I’ve been doing small stuff on the Victorianna that hasn’t really been blog-worthy, including a lot of thinking and looking at pictures to figure out how I want to handle the porch. Like with everything else in this house, I’m not following the directions.

CatColorado’s Victorianna gallery on the Greenleaf forum has some good pictures of how the porch roof is supposed to be assembled. The porch roof wedges up against the tower in a way that crowds the windows, which I’m not crazy about since I want to add lots of frilly embellishments to the bay windows.

Looking at pictures of real Victorians got me thinking about turning the porch roof into a second story balcony so I can have more pretty railings and trim. I did the same thing on my Fairfield, leaving off the roof pieces so the intended base of the first story porch ceiling became a second story porch floor.

I made that decision near the end of the build, when it was too late to add a balcony door.
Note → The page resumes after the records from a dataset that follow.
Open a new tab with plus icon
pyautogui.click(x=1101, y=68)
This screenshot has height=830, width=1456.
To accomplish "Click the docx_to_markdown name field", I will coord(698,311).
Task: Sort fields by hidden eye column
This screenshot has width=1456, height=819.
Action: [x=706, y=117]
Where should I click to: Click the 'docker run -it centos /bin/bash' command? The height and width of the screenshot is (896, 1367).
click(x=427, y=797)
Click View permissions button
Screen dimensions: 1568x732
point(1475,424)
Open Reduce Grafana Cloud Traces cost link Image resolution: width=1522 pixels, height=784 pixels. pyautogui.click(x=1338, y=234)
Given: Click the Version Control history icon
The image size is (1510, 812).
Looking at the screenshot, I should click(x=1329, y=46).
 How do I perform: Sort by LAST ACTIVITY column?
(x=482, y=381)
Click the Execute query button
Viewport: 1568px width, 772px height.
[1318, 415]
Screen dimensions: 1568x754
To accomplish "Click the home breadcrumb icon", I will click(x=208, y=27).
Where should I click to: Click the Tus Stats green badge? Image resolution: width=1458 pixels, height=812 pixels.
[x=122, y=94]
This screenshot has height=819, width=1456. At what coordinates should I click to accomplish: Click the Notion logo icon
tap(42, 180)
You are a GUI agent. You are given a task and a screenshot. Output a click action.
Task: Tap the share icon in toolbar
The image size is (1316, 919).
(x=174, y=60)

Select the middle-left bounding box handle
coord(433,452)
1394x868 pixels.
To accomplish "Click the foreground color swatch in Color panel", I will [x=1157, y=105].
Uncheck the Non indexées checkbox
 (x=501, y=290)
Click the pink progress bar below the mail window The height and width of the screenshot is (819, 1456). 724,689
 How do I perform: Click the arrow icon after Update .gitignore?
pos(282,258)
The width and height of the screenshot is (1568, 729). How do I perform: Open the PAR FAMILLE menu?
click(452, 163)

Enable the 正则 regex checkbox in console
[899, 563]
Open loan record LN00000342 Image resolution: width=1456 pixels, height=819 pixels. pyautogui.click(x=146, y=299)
With the Victorianna I still have time to add a door.

Here’s the front of the house before I made any porch modifications. The porch roof assembly has a bottom piece with tabs that fit into the open slots, including at the base of the triangular support piece. There’s also a top piece rests on the slant of the triangle.

Geoff used an oscillating multi tool to cut off the triangular support, and to enlarge the window hole into a door hole. This gives a nice view of the stairs I worked so hard on. Notice the slot about an inch under the door. This is where a tab on the bottom porch roof piece would normally fit. Keep that in mind for farther down in this post.